Numerical study of inter-building dispersion in residential environments: Prediction methods evaluation and infectious risk assessment

Abstract

This study aims at further investigating the respiratory infectious diseases transmission in typical high-rise residential (HRR) environments, and at developing reliable CFD modeling method. The inter-building dispersion under wind effect was focused on and the cross-infection risk was assessed. The URANS model and DES model were compared, and the representation of surroundings was evaluated to improve the prediction of airflow and pollutant dispersion among a group of buildings.
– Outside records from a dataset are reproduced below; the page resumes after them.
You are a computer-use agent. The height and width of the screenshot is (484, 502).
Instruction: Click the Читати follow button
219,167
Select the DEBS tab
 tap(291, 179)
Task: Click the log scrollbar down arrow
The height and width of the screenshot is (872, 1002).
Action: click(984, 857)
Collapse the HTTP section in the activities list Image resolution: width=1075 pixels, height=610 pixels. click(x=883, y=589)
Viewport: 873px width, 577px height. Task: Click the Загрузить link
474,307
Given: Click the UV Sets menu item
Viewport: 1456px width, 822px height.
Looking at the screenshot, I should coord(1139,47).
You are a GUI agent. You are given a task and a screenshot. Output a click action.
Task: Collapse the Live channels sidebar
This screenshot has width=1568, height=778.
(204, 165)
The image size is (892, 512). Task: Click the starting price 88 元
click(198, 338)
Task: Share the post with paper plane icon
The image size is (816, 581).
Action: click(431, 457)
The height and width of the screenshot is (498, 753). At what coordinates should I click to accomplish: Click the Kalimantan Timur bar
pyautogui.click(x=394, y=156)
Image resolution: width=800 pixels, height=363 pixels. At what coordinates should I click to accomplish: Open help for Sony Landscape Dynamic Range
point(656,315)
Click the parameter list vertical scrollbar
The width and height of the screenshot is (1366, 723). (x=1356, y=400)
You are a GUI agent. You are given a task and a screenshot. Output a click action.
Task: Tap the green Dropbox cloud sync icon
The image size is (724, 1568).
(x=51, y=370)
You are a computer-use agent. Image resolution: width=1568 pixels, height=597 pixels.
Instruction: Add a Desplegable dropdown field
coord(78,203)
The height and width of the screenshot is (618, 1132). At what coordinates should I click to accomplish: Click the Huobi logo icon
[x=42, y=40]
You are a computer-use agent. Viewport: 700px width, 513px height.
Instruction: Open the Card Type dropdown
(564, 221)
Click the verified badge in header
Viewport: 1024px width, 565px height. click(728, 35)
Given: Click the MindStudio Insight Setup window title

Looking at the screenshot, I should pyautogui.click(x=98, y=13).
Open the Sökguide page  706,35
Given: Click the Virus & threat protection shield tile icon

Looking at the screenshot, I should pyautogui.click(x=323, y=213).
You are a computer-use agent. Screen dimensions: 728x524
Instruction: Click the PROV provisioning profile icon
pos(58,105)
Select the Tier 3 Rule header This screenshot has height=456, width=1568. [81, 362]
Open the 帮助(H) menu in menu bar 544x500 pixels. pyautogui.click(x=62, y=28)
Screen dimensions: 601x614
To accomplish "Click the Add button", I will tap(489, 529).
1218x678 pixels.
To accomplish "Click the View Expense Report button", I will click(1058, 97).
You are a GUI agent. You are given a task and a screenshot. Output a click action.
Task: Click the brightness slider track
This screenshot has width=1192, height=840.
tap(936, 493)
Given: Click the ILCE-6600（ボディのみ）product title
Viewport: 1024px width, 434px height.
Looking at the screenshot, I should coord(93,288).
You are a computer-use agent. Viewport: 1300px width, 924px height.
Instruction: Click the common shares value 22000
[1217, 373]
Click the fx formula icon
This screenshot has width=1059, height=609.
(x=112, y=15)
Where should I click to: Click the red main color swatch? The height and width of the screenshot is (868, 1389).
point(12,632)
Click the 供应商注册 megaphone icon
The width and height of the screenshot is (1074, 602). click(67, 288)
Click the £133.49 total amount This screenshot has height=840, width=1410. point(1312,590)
The DES model can better reproduce unsteady fluctuations of airflow around the buildings, and can accurately predict the frequency of vortex shedding. The predicted Strouhal number is approximately 0.15, which is consistent with the reported value in literature, whereas the URANS model fails to reproduce the whole features of unsteady airflow and significantly under-estimates the vortex shedding frequency. Ignoring the surrounding buildings in the simulation will significantly over-estimate the downward dispersion and over-estimate the risks in lower heights. The tracer gas concentrations near the downstream buildings are four orders lower than the concentration in the index/source unit, but only one order lower than the concentration in the leeward side and on the roof of the index building, and therefore the risk is comparable to that of intra-building dispersion within the index building. The tracer gas can diffuse to a long distance with slow concentration decay in empty areas. The cross-infection risk of inter-building dispersion should not be overlooked, especially when a super infector with high pathogen generation rate exists.